The marsquake-hunting lander has detected two of the largest earthquakes to date on the far side of the planet.

The most sensitive seismometer ever designed was carried by NASA's InSight lander when it touched down on Mars. The mission has detected many marsquakes since it arrived, using the signals to map the planet's interior. Scientists on the mission said the two new earthquakes were special.

Anna Horleston, a seismologist at the University of Bristol in the U, said that the event dubbed S 1000a has a spectrum and duration unlike any other event previously observed.

Why is NASA looking for earthquakes?

The first earthquake of magnitude 4.2 occurred on August 25, 2021, in the Valles Marineris, a vast network of canyons on the opposite side of the planet.

One of the largest graben systems in the solar system is the Martian canyon complex, a valley with distinct fault blocks that are relatively lower than the blocks on either side of them. The detection of an event at this location is the first time that an event has been recorded at this location.

The second marsquake occurred on Sept. 18, 2021. The marsquake is unknown beyond that scientists have isolated it to the far side of Mars. The longest earthquake ever recorded on Mars lasted for 94 minutes.

The two marsquakes occurred in the shadow zone, where the seismometer can't directly detect P and S waves, the two main types of pressure waves produced by an earthquake. Researchers focused on what are known as PP and SS waves because the Mars core stops these waves from reaching the seismometer.

Unlike regular P and S waves that are halted by the planet's core, PP and SS waves are reflected at the surface and can provide information about the direction a quake moves along the surface.

Recording events within the core shadow zone is a real stepping-stone for our understanding of Mars, according to the study co-author Savas Ceylan.
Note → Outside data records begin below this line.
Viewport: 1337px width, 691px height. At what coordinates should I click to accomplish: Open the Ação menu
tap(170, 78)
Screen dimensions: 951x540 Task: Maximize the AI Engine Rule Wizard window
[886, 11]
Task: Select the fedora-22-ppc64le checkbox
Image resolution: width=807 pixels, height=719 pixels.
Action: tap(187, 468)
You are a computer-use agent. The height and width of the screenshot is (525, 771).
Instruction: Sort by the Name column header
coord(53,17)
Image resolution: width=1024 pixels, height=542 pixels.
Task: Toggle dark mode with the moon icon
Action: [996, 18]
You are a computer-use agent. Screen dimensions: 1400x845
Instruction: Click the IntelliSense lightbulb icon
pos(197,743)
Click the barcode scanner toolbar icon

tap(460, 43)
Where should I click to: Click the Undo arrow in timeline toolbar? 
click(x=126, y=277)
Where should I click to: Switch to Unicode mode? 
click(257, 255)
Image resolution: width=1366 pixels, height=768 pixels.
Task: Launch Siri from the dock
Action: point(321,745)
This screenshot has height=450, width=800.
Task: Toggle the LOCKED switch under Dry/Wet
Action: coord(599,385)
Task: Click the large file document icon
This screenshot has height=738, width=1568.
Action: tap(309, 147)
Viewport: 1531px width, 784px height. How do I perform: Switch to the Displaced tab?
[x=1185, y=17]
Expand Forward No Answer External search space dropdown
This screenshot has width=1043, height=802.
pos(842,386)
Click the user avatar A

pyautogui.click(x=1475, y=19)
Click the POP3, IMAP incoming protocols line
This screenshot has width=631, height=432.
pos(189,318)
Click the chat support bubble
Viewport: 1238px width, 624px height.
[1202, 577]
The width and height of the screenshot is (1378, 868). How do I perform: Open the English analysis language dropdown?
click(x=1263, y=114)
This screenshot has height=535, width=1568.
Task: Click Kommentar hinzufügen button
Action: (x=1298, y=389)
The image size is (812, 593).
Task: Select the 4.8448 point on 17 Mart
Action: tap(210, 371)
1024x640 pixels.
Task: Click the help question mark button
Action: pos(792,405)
There were differences between the two earthquakes. The scientists wrote in the study that S 1000a included energy up to 5 hertz. The location of the quakes is believed to be the reason for the difference, with s1000a matching the profile of shallow, crustal quakes and s0976a resembling the quakes.

Researchers can learn more about the nature of Mars, its interior, and its composition by using the data from the seismometer. The constraints on Mars' crust, mantle and core structure are now offered further insight by the detections presented in this new report.

The new report was published in April.